Finally, we'll remove the runpath we just added:

% rpath -r rpath
% rpath rpath
% elfdump -d rpath | egrep 'R*PATH|STRPAD'
      [28]  SUNW_STRPAD       0x1ee

Note that even though the runpath is gone, the amount of available extra space in the dynamic string section did not go back up from 494 (0x1ee) to 512 (0x200). Adding strings is a one way operation. Once they are added, they are permanent. So even though you now have the ability to add strings of moderate length, you won't want to do it indiscriminately.

On the plus side, you can always re-add the same runpath back without using any more space:

% rpath rpath pointless:runpath
% rpath rpath
pointless:runpath
% elfdump -d rpath | egrep 'R*PATH|STRPAD'
      [28]  SUNW_STRPAD       0x1ee               
      [30]  RUNPATH           0x33f      pointless:runpath

rpath found that the string 'pointless:runpath' was already in the string table, so it used it without inserting another copy.

Conclusions

Our best advice has always been that the LD_LIBRARY_PATH environment variable should not be used to work around objects with bad or missing runpaths. It is best to rebuild such objects and set the runpath correctly. This hasn't changed, and you should always do so if you can.
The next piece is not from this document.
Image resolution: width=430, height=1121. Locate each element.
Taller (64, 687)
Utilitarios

The problem with that advice is that there are times when all you have is the object, and no option to rebuild. In that case, LD_LIBRARY_PATH has been a necessary evil (and one that we've been glad to have). With the advent of objects that can have their runpaths modified, we now have a better answer, and the use of LD_LIBRARY_PATH for this purpose should be allowed to slowly fade away.

Surfing with the Linker-Aliens

Comments

Chris Quenelle — Wednesday June 20, 2007

Sorry it took me so long to follow up here. I've been swamped recently. I've been asking for this for a long time, and I think it will be a GREAT tool for coping with 3rd party software!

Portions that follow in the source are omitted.